Dopo essersi attirato gli strali dell’Unione Europea per la decisione di rimandare al loro paese d’origine i nomadi che stazionavano a Parigi, il presidente francese sfida la ben più potente comunità della finanza internazionale: dalla tribuna del Palazzo di Vetro ha infatti proposto una tassa internazionale sulle transazioni finanziarie da devolvere ai paesi poveri.
Non è la prima volta che sale alla ribalta l’ipotesi di tassare la speculazione finanziaria, ma è la prima volta che i beneficiari di questa imposta sui mercati che manovrano la liquidità mondiale vengono indicati nei diseredati della Terra.
Insomma Sarkozy da aguzzino di minoranze indifese con metodi fino ai limiti del razzismo (come è stato accusato di essere da molti banchi dell’Unione Europea) fa un doppio salto mortale e passa a vestire i panni di un Robin Hood che imperversa sulle Borse mondiali per togliere ai ricchi e dare ai poveri.

Il no di Stati Uniti e Gran Bretagna - E’ inutile dire che in questo nuovo ruolo il presidente francese ha già trovato oppositori molto più agguerriti dei Rom e di chi difende i loro diritti. Gran Bretagna, Stati Uniti, ma anche altre piazze asiatiche hanno già fatto sapere in passato che da questo orecchio non ci sentono e sicuramente non hanno cambiato idea.
Per ora Sarkozy ha avuto solo l’appoggio del premier spagnolo Zapatero.
Resta il fatto che il leader francese dimostra di saper prendere per le corna gli argomenti più spinosi del nostro tempo.
La storia di questi giorni sta dimostrando infatti che fenomeni come l’immigrazione non possono essere più affrontati con i vecchi schemi. Le elezioni svedesi, dove il «paradiso» scandinavo ha visto l’irrompere di forze razziste e xenofobe, ne sono l’ultima prova.

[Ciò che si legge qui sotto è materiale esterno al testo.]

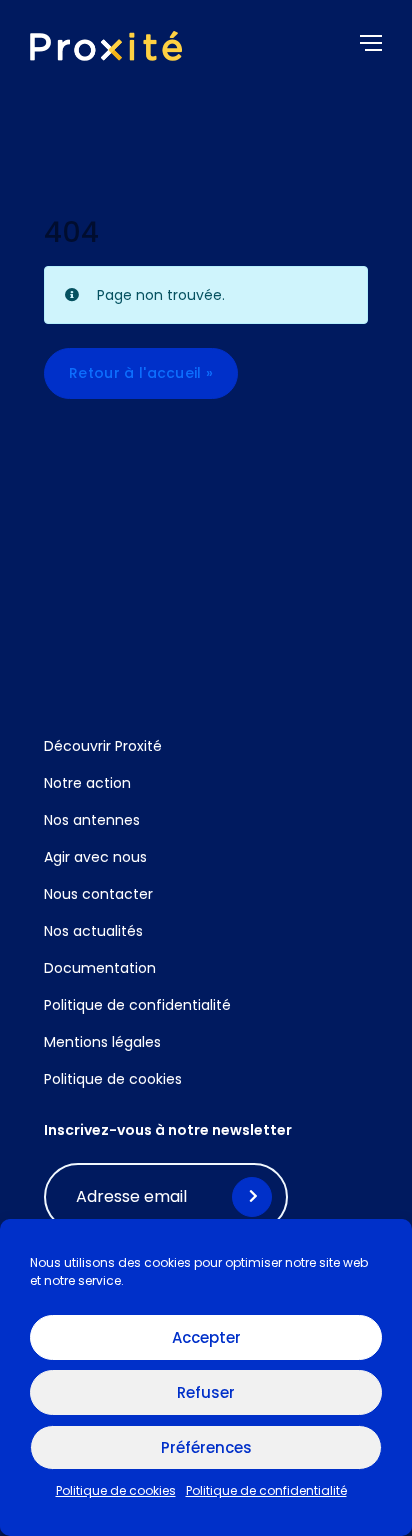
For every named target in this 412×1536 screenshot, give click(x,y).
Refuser (206, 1392)
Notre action (87, 783)
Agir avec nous (95, 857)
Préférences (206, 1447)
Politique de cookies (116, 1490)
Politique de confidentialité (266, 1490)
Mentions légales (102, 1042)
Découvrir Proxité (103, 746)
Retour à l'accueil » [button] (141, 373)
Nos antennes (92, 820)
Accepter (206, 1337)
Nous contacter (98, 894)
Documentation (100, 968)
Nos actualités (93, 931)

Così come la sostenibilità nelle periferie delle grandi città di gruppi di Rom riottosi ad ogni adattabilità, integrazione e rispetto delle regole, diventa sempre più difficile e sopportabile da parte delle fasce più deboli e meno protette delle popolazioni locali.

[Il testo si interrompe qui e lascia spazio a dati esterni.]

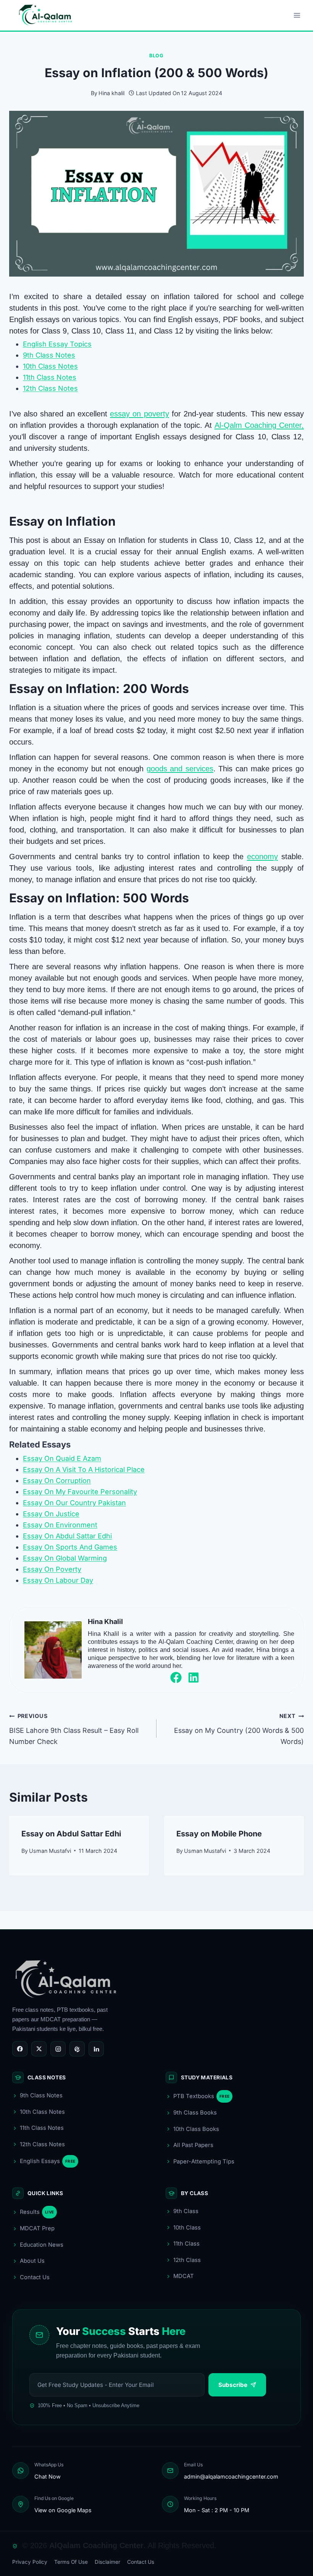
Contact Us (140, 2562)
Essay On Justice (51, 1514)
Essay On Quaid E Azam (62, 1458)
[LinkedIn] (96, 2048)
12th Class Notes (50, 388)
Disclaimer (107, 2562)
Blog (156, 55)
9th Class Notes (49, 355)
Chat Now (47, 2476)
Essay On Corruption (57, 1481)
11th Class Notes (49, 377)
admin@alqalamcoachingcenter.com (231, 2476)
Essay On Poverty (52, 1569)
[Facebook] (19, 2048)
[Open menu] (297, 15)
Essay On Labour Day (58, 1580)
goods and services (180, 768)
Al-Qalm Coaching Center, (259, 425)
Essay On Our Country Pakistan (74, 1503)
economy (262, 856)
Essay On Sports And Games (70, 1547)
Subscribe (232, 2384)
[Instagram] (58, 2048)
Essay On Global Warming (65, 1558)
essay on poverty (139, 414)
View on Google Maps (63, 2510)
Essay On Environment (60, 1525)
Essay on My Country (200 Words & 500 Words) (239, 1729)
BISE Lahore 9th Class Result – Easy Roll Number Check (74, 1729)
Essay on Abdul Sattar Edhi (71, 1833)
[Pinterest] (77, 2048)
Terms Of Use (71, 2562)
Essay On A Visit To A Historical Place (84, 1469)
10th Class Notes (50, 366)
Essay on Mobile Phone (219, 1833)
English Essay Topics (57, 344)
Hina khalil (111, 93)
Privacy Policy (29, 2562)
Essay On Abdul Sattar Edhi (67, 1536)
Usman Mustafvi (50, 1850)
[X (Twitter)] (39, 2048)
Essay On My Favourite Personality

I danni della finanza senza regole - Se l’immigrazione ha bisogno di altre cure, vista l’inutilità di quelle finora praticate, per la finanza mondiale, ha ragione Sarkozy, gli interventi devono essere anche più radicali.
Lo scorrazzare indisturbato della liquidità mondiale sui mercati finora ha prodotti alcuni benefici, ma ben più gravi danni. Le crisi provocate dalla finanza finiscono per riverberare pesantemente nell’economia reale e per provocare un impoverimento che si ripercuote sulla parte sana, incolpevole e indifesa dell’economia.
Chi si è abbeverato negli anni passati a dismisura con le bolle finanziarie si sta godendo i frutti di un sistema ideato per arricchire ulteriormente chi è già ricco. Mentre nulla avevano a che fare con la speculazione i milioni di lavoratori che hanno perduto il posto di lavoro a causa della deflagrazione che ha messo in ginocchio buona parte del pianeta.
In Italia anche il precedente governo di sinistra si è guardato bene dall’adeguare la tassazione delle rendite finanziarie, rimasta al 12 per cento, ben al di sotto della media Europea e della stessa Svizzera. Né una rivisitazione delle aliquote sembra essere nell’ agenda del governo attuale.

Il coraggio di Sarkozy - A Nicola Sarkozy va riconosciuto il coraggio, indipendentemente dal giudizio che ognuno di noi può farsene, di mettere la faccia su decisioni che non corrispondono al politicamente corretto. Anche a costo di farsi dei nemici sia nei santuari del conformismo politico, che in quelli ancora più agguerriti del conformismo economico.
Sarkozy osa e rischia dove altri si adagiano su soluzioni del tutto inadeguate alla complessità dei tempi che stiamo vivendo.
Forse è il caso di salutare una volta tanto come benvenuta la spesso deprecata «grandeur francese».